▸ **Fragmento citado**

•••

Haneke viste de negro, impecable, aunque su aspecto se mueve entre un severo pastor protestante y el padre Abraham, el de los pitufos. Su cine, sin embargo, no tiene nada de infantil ni de divertido, y por eso sorprende su facilidad para la risa en el cara a cara. Cuando se le pregunta si se está enterneciendo al envejecer, suelta: “Hay un cambio claro en esta película”. ¿Al hacerse mayor uno se reblandece? “No lo sé, pregúntaselo a mi esposa [RISAS]. Cedo en que Amor es mi película más tierna. Pero cuando hablas del amor debes trabajar el material de forma muy distinta a, por ejemplo, Funny games, que también tocaba algo parecido: la muerte en la familia”.
No le gusta dar muchas explicaciones. Por ejemplo, a pesar del título y de sus palabras, la película habla de cómo ir hacia la muerte de forma amorosa. “Todo el mundo tiene razón. Porque mi interpretación no es la única ni la más importante. Cada uno crea su película, y eso me parece fundamental”. Lo mismo sobre su apunte de la eutanasia o de la situación actual de abandono de los ancianos: “Me encantaría que hubiera un debate sobre la eutanasia o los ancianos en Europa, aunque no era mi intención con la película. Y todos me lo preguntáis. Espero que Amor emocione al público por cualquier motivo, pero si empuja a un debate así, fenomenal”.

•••

▸ **Líneas proporcionadas**
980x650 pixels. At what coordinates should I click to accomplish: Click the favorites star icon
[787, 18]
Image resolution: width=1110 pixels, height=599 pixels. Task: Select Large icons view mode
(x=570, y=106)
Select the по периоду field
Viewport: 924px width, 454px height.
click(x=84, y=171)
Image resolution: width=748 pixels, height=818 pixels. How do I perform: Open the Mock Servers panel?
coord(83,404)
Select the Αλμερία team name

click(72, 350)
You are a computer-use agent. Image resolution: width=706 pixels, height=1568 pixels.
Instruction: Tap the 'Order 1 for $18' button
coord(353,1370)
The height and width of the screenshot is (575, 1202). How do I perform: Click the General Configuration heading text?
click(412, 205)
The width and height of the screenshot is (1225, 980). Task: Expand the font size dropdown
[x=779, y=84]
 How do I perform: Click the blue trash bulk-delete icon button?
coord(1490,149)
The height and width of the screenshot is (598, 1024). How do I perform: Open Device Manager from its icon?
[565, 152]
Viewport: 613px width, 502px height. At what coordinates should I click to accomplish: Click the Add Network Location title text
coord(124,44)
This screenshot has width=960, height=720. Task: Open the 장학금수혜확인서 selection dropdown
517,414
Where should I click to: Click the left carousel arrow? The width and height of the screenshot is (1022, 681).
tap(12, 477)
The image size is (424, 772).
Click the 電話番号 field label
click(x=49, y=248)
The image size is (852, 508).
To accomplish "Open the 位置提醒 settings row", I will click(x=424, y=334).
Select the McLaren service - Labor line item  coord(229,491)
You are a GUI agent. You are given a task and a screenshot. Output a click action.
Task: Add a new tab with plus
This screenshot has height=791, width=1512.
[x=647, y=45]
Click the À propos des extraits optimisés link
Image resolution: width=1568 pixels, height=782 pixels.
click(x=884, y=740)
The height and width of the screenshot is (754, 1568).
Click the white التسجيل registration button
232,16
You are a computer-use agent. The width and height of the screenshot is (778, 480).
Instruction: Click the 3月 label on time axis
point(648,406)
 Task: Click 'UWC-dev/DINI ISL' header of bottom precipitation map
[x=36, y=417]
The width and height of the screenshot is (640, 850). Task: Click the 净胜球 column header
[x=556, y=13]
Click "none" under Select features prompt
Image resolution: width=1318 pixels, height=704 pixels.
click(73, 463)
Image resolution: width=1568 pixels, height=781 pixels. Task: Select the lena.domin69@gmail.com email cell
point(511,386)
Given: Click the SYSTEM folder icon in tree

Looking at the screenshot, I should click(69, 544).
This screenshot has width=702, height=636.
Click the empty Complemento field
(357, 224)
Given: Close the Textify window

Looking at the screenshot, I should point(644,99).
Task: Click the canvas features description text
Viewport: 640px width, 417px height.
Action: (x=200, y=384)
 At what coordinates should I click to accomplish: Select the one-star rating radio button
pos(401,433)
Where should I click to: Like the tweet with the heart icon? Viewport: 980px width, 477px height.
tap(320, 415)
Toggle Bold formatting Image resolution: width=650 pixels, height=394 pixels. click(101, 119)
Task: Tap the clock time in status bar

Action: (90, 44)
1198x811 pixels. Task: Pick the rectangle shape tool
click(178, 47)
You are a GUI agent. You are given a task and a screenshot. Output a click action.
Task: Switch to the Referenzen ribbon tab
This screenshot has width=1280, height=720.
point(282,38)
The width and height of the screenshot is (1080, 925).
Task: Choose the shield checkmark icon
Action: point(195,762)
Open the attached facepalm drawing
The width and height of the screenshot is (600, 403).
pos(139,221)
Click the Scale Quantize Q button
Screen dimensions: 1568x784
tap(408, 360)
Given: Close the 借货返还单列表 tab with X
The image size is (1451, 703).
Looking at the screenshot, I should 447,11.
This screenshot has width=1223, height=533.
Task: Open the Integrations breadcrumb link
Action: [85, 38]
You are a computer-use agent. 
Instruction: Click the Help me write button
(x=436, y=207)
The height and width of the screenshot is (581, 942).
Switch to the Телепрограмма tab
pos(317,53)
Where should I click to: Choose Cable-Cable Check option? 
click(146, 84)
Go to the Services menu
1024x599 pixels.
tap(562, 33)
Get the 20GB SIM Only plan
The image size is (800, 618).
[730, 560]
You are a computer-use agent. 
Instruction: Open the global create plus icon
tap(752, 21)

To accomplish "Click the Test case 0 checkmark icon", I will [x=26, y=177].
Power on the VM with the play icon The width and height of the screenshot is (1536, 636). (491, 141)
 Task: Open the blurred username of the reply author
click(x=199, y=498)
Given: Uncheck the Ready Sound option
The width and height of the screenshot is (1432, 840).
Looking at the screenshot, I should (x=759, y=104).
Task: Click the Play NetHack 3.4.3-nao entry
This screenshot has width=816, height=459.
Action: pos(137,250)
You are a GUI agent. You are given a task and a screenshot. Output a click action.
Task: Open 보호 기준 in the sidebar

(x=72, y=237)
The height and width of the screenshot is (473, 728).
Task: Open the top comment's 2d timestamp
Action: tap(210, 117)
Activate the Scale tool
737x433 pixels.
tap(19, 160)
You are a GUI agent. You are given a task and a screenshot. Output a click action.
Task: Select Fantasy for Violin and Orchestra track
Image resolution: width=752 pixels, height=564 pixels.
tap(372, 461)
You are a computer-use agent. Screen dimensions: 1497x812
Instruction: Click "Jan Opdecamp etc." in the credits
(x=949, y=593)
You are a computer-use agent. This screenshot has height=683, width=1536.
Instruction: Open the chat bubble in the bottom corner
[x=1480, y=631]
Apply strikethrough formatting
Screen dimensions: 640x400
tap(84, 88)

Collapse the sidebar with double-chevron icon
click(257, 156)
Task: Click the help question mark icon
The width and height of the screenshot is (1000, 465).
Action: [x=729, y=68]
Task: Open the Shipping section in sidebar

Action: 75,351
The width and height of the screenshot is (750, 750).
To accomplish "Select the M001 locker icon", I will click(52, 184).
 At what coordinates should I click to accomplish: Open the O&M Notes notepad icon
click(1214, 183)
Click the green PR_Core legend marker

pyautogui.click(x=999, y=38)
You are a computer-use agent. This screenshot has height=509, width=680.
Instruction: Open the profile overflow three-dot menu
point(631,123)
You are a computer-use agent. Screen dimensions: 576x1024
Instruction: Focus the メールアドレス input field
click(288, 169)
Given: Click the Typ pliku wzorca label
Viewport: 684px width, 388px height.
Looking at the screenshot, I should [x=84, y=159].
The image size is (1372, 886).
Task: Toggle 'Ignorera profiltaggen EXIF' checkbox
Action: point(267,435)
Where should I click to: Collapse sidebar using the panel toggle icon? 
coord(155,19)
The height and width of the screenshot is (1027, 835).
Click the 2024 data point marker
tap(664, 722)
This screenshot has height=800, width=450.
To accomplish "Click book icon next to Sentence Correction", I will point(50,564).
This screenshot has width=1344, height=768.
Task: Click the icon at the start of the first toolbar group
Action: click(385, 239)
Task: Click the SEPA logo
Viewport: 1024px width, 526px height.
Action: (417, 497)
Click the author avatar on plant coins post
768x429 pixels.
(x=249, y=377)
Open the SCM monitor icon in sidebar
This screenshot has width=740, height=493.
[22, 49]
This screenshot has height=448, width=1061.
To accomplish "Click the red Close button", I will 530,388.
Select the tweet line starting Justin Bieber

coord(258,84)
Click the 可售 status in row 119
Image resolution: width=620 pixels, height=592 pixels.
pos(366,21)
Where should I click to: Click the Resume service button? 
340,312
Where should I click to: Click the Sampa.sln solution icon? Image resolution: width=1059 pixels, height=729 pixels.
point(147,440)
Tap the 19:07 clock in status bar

•••

▸ **Explorar el material**
1. En el fragmento sobre Haneke y su película Amor, ¿con qué otra película suya la compara por tratar también la muerte en la familia?
2. Prosigue el fragmento sobre Haneke y su película Amor a partir de su última frase.

▸ **Respuestas**
1. Con Funny games.

2.
Preguntarle por Los días felices, la obra de Samuel Beckett con la que Amor guarda claros paralelismos sobre el deterioro físico y mental y su aire de teatralidad —aunque Haneke parezca más optimista—, lleva al mismo resultado: risas y evasión. “Yo no sé si me calificaría de más optimista que Beckett. Vi esa obra hace muchos años, es fantástica, pero nunca pensé en ella mientras escribía”. ¿Y la secuencia de la persecución de la paloma por Trintignant? Te planteas no si merece vivir, sino para qué merece vivir. “Necesitamos rodar dos días para esos pocos segundos. Ni con comida pudimos guiar al ave”. ¿Ninguna lectura ulterior? “No, más allá de que a veces cuando me preguntan por otros significados, me gustaría abrir la ventana como la paloma y huir volando”. Y ríe. Solo rezonga cuando se le pregunta por el enfrentamiento entre Alemania y Austria por hacerle suyo. “Es cierto y es una tontería. Solo puedo decir que soy un privilegiado por trabajar en ambos países y en Francia”.
¿Ha pensado Haneke en su propia muerte? “La mejor manera es la de la abuela de mi esposa. Con 95 años, rodeada de 20 amigos, sentada a la mesa comiendo. Y en un momento dado dijo: ‘Estoy cansada’, se apoyó y murió”.